14 julho 2010

Vai um gin do Peter’s ?

É uma lufada de ar fresco revigorante confirmar que as artes plásticas conseguem transfigurar desperdícios de telemóveis em instalações espectaculares evaporando, literalmente, o lixo electrónico que produzimos. Esse é dos méritos de Daniela Ribeiro.

Filha de pais portugueses radicados em Moçambique, ali nasceu em 1972, passando a maior parte da infância em Angola. Nos anos 80 viveu em Paris. Depois veio para Portugal, onde cursou pintura em Belas Artes e na ARCO. Actualmente, reparte-se entre Lisboa e Luanda, expondo com regularidade peças quase de ficção científica.

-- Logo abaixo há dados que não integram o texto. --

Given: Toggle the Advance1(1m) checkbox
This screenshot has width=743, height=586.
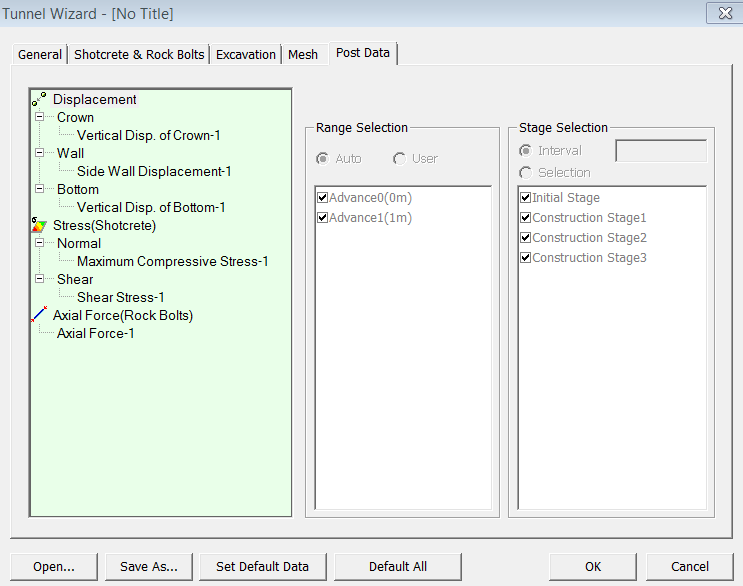Looking at the screenshot, I should tap(322, 218).
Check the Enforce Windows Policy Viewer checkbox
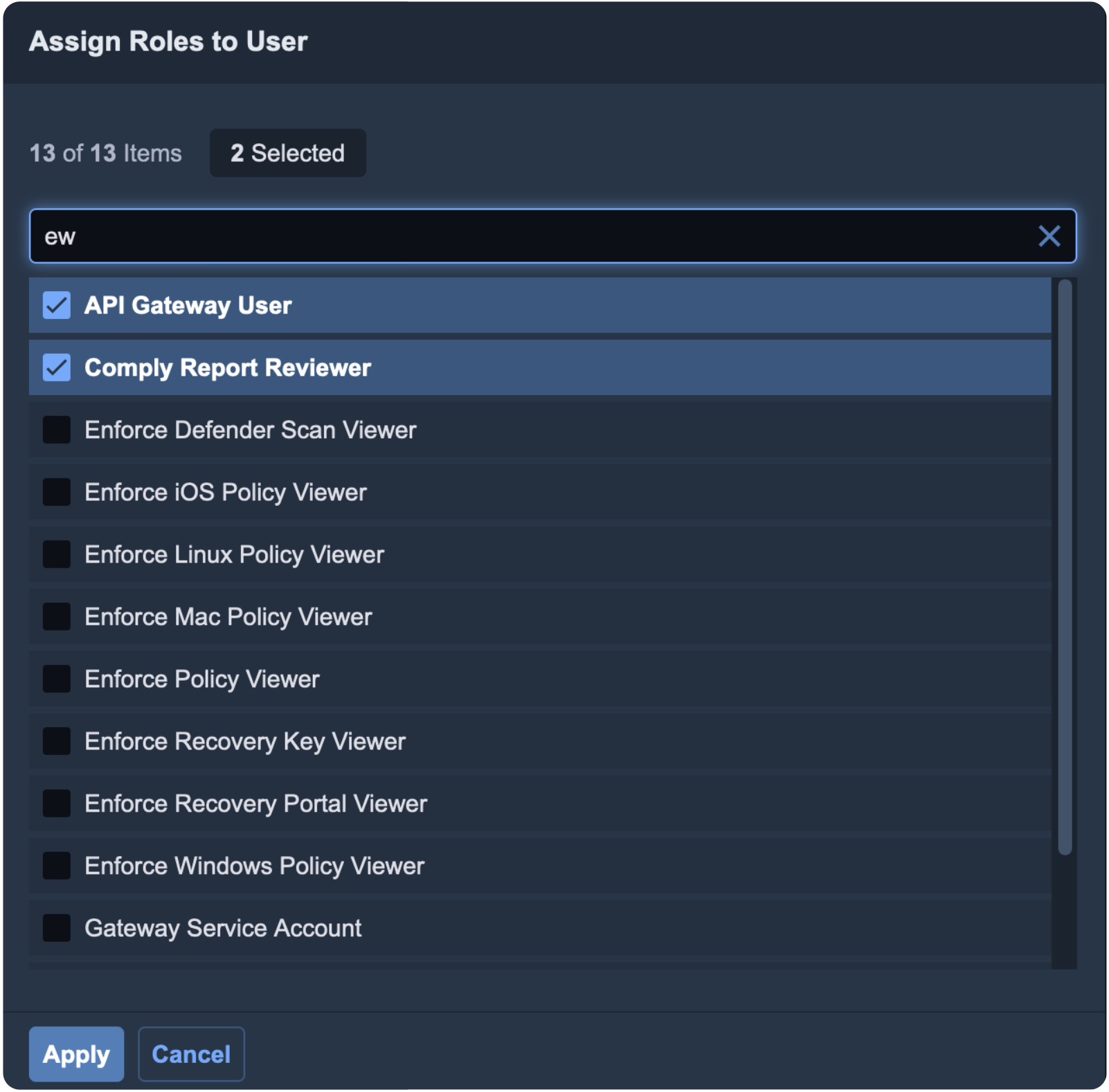The height and width of the screenshot is (1092, 1109). pos(57,866)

Na capital portuguesa, partilha o atelier com 12 artistas inovadores, que reciclam materiais desaproveitados no apetecível SPAZIO DUAL, onde se acumula também o stand da Alfa Romeo & Lancia, além de um restaurante simpático, instalado na mezzanine desse 41 da Av. da República. De facto, em cada m2 do Spazio, as ideias fervilham e materializam-se sob as formas mais variadas e saborosas: na arte culinária saída das mãos do Chefe italiano Guerrieri e no design & artes plásticas instalados nos subterrâneos do stand, sugestivamente designados por Art In Park (www.artinpark.com).

Ali trabalha, por exemplo, um dos artífices dos fantásticos acessórios da marca Ana Salazar – o Valentim Quaresma (www.valentimquaresma.com)– com peças em malhas metálicas extraordinárias, feitas a partir de molas, fechos ou outros despojos que povoam os guarda-roupas da nossa sociedade de consumo. Tudo muito colorido e metamorfoseado em jóias avant-garde, giríssimas, daquelas que dão um toque de festa ao mais insignificante trapinho.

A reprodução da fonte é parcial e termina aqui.